The findings from an earlier study comparing the newer CHA2DS2-VASc to the older CHADS2 [13] found no statistically significant differences between the risk stratification results for different population groups and the associated warfarin prescribing patterns. Further, Odum, et al., [17] noted that the implementation of this risk schema warrants further and continual assessment. With these considerations in mind, we examined differences in prescribing patterns and risk stratification comparing both tools.
Warfarin prescription was the dependent variable for this study. Using the CDC’s New Ambulatory Care Drug Database System for NAMCS data, prescribed drugs were classified as warfarin or other. Six separate drugs were re-coded as the variable warfarin. These were: Jantoven, Athrombin K, Coumadin, Panwarfin, Warcef, and warfarin.
In order to identify patients at risk for bleeding, the three digit ICD-9 codes associated with GI hemorrhage were merged into a variable called bleed risk. All patients with a risk for GI bleeding were excluded from the study.

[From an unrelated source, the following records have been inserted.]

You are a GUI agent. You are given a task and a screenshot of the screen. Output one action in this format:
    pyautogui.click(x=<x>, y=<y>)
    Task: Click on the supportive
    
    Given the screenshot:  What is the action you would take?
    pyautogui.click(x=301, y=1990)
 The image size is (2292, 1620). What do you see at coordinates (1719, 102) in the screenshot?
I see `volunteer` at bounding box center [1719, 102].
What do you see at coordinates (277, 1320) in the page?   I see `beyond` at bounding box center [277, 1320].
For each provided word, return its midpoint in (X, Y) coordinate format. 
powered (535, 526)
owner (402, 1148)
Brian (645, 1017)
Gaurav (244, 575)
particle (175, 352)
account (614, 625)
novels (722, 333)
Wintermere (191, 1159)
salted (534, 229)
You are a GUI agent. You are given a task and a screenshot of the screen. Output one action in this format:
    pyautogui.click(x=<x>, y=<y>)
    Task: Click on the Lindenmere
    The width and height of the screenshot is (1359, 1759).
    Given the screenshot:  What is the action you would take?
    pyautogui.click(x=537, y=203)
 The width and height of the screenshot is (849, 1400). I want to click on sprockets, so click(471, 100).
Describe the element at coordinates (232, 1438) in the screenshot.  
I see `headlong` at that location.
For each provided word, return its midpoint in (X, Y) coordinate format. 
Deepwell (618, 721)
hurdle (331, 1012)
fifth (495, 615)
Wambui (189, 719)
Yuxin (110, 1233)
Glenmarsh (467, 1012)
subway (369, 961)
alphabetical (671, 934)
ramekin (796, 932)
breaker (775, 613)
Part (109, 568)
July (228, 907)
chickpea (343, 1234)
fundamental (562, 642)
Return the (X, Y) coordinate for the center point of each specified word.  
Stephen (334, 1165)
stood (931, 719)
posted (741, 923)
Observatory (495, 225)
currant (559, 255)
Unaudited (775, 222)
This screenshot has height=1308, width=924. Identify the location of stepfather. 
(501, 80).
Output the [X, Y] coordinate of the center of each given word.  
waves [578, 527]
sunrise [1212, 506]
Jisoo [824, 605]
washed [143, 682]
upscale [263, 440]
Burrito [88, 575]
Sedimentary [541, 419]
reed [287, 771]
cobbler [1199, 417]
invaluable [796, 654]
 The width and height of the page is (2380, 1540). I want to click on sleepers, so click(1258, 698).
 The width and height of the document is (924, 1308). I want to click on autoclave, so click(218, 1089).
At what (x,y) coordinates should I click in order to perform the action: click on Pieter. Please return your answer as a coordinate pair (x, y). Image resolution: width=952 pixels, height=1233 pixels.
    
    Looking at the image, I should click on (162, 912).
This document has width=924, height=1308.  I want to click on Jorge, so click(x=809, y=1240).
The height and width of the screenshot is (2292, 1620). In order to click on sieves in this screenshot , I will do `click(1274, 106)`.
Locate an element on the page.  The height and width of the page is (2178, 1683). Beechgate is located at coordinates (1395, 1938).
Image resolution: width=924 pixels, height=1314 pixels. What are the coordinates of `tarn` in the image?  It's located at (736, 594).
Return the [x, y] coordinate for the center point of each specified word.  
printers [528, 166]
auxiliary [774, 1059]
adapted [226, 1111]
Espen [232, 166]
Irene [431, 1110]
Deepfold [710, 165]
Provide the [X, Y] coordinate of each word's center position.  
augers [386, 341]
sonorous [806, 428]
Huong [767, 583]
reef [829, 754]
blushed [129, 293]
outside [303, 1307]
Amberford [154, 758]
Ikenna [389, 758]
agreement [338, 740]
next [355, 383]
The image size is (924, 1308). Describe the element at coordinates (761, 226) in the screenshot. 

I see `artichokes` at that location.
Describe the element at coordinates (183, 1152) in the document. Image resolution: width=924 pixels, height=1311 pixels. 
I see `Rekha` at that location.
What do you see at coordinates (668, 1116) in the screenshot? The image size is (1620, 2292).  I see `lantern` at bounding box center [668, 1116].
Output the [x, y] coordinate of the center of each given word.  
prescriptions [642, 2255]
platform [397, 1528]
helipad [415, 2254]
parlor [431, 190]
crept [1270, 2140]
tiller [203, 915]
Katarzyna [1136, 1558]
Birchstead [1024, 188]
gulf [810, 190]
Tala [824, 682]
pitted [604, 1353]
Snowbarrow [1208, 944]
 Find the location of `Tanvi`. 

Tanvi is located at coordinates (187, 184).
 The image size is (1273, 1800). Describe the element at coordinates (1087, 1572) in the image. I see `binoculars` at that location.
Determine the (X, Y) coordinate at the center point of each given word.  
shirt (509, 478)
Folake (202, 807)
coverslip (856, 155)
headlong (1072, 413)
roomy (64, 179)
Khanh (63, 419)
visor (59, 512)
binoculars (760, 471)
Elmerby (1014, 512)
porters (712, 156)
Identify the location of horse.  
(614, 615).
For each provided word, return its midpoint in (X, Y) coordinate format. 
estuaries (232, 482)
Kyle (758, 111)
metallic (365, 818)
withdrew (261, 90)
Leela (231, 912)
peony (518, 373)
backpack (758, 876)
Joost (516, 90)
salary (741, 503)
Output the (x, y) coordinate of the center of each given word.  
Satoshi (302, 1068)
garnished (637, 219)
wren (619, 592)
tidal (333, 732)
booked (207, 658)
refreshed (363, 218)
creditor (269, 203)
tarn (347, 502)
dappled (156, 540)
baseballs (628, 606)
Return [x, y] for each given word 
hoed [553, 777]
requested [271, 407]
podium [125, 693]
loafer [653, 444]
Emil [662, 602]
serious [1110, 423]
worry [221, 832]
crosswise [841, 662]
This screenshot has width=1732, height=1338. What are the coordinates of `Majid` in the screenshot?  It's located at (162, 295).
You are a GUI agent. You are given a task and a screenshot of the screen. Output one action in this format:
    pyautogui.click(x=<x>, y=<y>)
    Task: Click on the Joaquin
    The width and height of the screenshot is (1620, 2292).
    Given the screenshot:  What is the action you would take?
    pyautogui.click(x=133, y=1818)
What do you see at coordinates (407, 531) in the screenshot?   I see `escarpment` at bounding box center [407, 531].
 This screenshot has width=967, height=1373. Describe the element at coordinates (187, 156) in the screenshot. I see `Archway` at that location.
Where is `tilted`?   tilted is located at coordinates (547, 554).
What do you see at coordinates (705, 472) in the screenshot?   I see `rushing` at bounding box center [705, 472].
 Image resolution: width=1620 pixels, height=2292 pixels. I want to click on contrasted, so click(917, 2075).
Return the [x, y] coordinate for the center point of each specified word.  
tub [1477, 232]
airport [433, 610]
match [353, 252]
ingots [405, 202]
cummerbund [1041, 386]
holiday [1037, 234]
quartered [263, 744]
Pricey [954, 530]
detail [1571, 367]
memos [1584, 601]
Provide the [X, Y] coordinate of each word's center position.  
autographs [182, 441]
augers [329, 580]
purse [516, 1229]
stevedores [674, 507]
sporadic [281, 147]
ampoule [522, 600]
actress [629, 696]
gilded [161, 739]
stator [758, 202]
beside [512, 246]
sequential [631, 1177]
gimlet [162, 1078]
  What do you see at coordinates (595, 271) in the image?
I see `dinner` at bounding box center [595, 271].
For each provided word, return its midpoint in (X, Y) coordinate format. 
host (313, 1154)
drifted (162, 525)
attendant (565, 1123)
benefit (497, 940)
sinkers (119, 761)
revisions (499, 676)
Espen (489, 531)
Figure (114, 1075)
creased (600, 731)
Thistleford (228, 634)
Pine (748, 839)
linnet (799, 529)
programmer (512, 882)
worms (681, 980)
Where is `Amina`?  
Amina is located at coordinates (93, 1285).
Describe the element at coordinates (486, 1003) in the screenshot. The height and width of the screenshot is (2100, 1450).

Statistical Package for Social Scientists (SPSS, IBM, Chicago, IL, version 23.0) was used to complete all statistical analyses and alpha was set at p???0.05. Bivariate contingency table analysis was conducted to establish the relationships between each of the covariates and the dependent variable. Bivariate analysis tests whether or not a statistically significant relationship exists between an outcome or dependent variable and a predictor or independent variable. Bivariate analysis is not a stratified analysis. A chi square was computed as the test statistic for differences between percentages. Multivariate logistic regression analysis, to produce adjusted measures and eliminate confounding, was also performed using SPSS (version 23.0).
The Institutional Review Board (IRB) at the researchers’ institutions recognize that the analysis of de-identified and publicly available data does not constitute human subjects research as defined in federal regulations and as such does not require IRB review. Hence, human subjects’ approval was not necessary nor sought since this was a de-identified data only study.